The reader first meets Elizabeth “Bunny” Glenn in Baku, Azerbaijan in the summer of 1998 where her father has recently been stationed as a member of the US Foreign Service. The girl’s mother has returned to Texas to look after her ailing mother, taking the youngest child, “Small Ted”, with her. Fifteen-year-old Bunny remains in Baku with John, her older brother, and their dad.

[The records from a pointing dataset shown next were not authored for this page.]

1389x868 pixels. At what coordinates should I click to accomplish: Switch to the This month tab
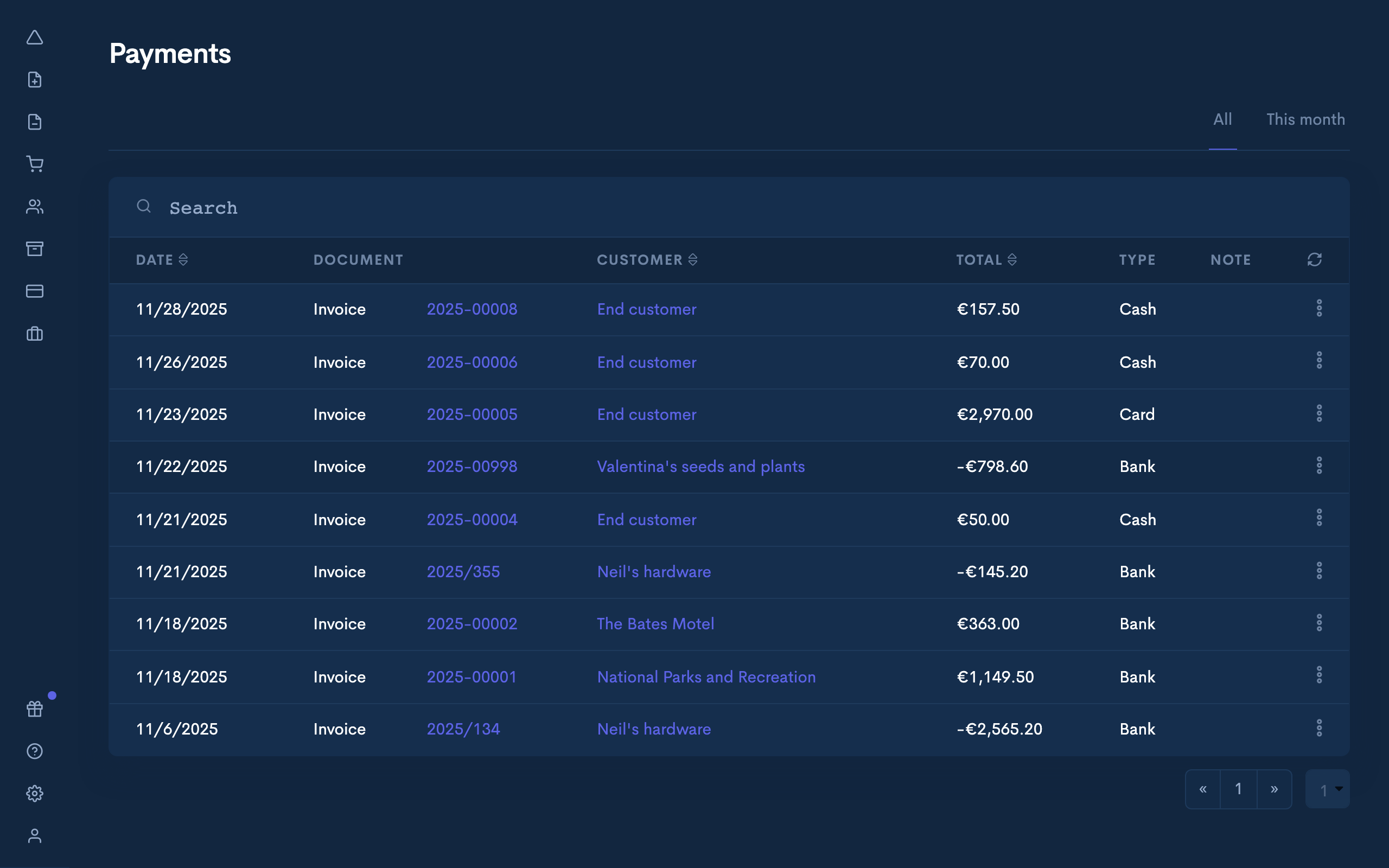[1305, 119]
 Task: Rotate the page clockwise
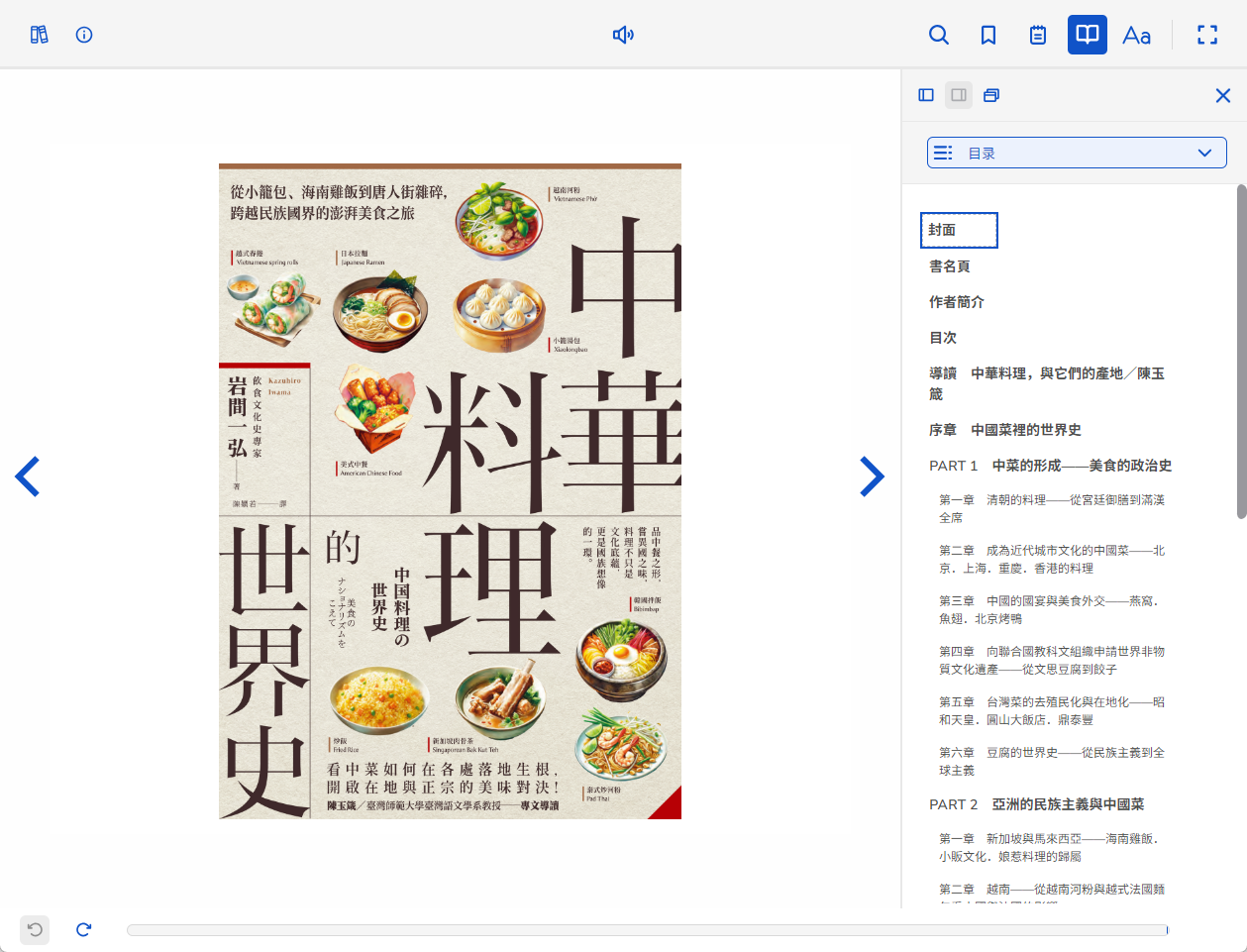click(x=83, y=929)
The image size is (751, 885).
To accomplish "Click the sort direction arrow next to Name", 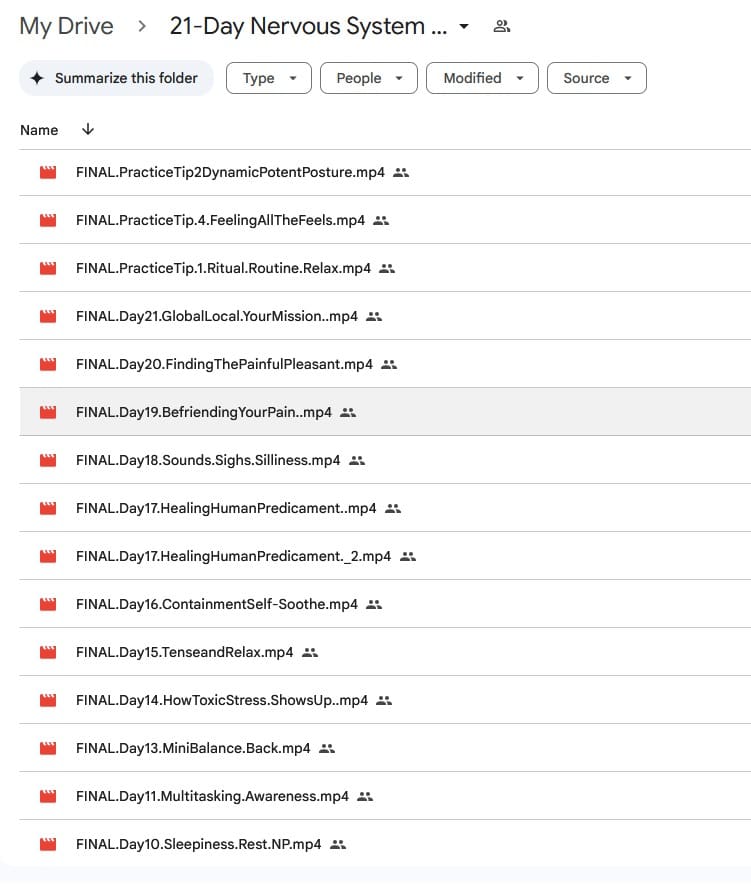I will click(x=88, y=130).
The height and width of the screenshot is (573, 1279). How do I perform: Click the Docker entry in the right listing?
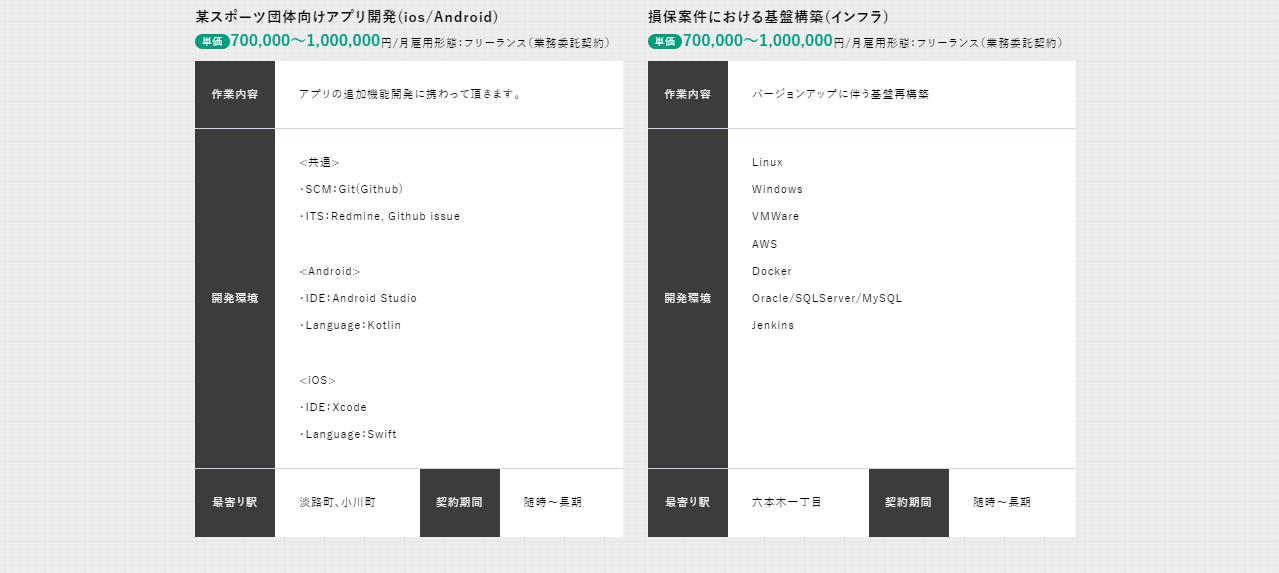pyautogui.click(x=772, y=271)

At no point did I find Bunny likeable or sympathetic. However, the greater problem for me was that she isn’t even interesting. We’re led to believe that either puberty or too much time away from family—among her peer group at an elite New England private school—transformed the once bright, curious, and motivated child into a self-absorbed, boy-crazy adolescent. While her motivated brother joins a running club in Baku, Bunny wanders the streets, pores over fashion magazines, experiments with cosmetics, and surreptitiously smokes. Her mother had been understandably reluctant to leave her unsupervised.

Kiesling follows her protagonist from her teenaged years through to age 68 (the year 2051) when Bunny’s daughter Pamela is about to give birth. The novel provides the reader with a snapshot of the oil industry, its corrupt practices and dark partnership with the US government, the narratives (propaganda) it generates about itself, and the ways in which it has had to pivot and rebrand itself in response to the times. Feminism, climate change (particularly the apocalyptic flooding of recent years), geopolitics, and events of international significance (including Covid) are also explored.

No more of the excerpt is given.